Fresh — the food, the weather, the air…just about everything:)

Lunch - Chuscharro, red and white wine, fresh bread, fabulous company and a great view.
Lunch – Chuscharro, red and white wine, fresh bread, fabulous company and a great view…it’s worth all of the adjustments!
Organic soup fixins .. organic goes without saying. Carrots and broccoli picked about 15 minutes ago up the road in Fonte Bastardo.
Organic soup fixins .. organic goes without saying. Carrots and broccoli picked about 15 minutes ago up the road in Fonte Bastardo.

So sometimes people ask if we miss the fast food in the states. I say “not too much.” The other day the warden leaves me to work on the computer, takes off to get some fresh food for lunch (braving high winds and horizontal rain) and comes home with the lunch above. Everything cost about 10 euros ($12) and was good for about three great meals, my favorite soup (sopa da ceunora – carrot soup). Leisurely lunch, sun comes out, watch last night’s NBC Evening News, and then take a quick walk (before the rain comes back!). Not sure it gets much better than this!!!

Happy Carnival; Mardi Gras;

No matter what it’s called, enjoy with friends and family!

Not sure of the story, or the Freguesia they’re from, or even what some of the jokes or songs were about, but the audience enjoyed their work and enjoyed it together!

Many people ask what do you do for fun on the island. During the first week of March, on Terceira we do the same thing most Christian cultures do…we gather with friends & family and enjoy Carnival … as only the Azores can!

Preparing for Ash Wednesday and Lent, much of the Christian world has parades, dances, (some drinking) and especially laughter, merriment, and a joy and respect for life. On Terceira, I have enjoyed parades through main streets, poetry, concerts, comedies, and each Freguesia (village) around the island hosts many “Dança”

We get together with friends and travel the few kilometers to each Freguesia’s “Casa do Povo” (House of the People — or Community Center) where volunteer community groups from all over the island perform. (Last night in Juncal we watched about 60 Americans from Cambridge, MA, with roots on the island return to perform). It’s amazing; powerful, fun, and inspiring. For a few hours, many (not all) put up their cell phones, sit with grandparents, little children, teens, young parents — all to sit tightly packed in folding chairs and watch performances.

I sat through many (some funny, some musical, some ‘less than appealing to me’ ) and tried to find a way to describe them, both literally and figuratively.

Figuratively, I find them inspiring. Positive. Empowering. Old people, youngsters, lawyers, farmers, school teachers, bartenders…everyone is sitting there laugh, humming, swaying, dancing, and enjoying.

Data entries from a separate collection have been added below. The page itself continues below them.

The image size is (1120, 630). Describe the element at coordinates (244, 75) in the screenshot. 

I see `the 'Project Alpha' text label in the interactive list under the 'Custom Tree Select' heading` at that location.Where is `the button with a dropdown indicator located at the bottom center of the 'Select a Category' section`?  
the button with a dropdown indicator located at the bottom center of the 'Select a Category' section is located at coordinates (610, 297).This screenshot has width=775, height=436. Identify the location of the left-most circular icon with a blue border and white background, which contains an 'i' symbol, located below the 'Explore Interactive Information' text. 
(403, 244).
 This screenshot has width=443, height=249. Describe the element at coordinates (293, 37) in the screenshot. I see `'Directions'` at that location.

Literally, I had more challenge to describe it. Late last night (very very late) I hit on it…it’s vaudeville! I wasn’t sure, so I checked with my buddy Julian: Wikipedia says: vaudeville is a comedy without psychological or moral intentions, based on a comical situation. It was originally a kind of dramatic composition or light poetry, usually a comedy, interspersed with songs or ballets.

On Terceira, each 45-minute performance is a volunteer group, often from the same village, who sing, dance, make their costumes (very elaborate and refined) and ignore stage fright aside to harmonize, recite, dance, tell jokes, and often memorize 45 minutes of dialog, to the enjoyment of friends and strangers.

These folks have fun, work hard, learn and pass on skills, thoughts, humor, love, and community. Personally, I’m not sure what the ancients had in mind for Carnival, but in my teeny weeny mind, this is a major part of it. And it’s a part of a different culture that I’m really enjoying!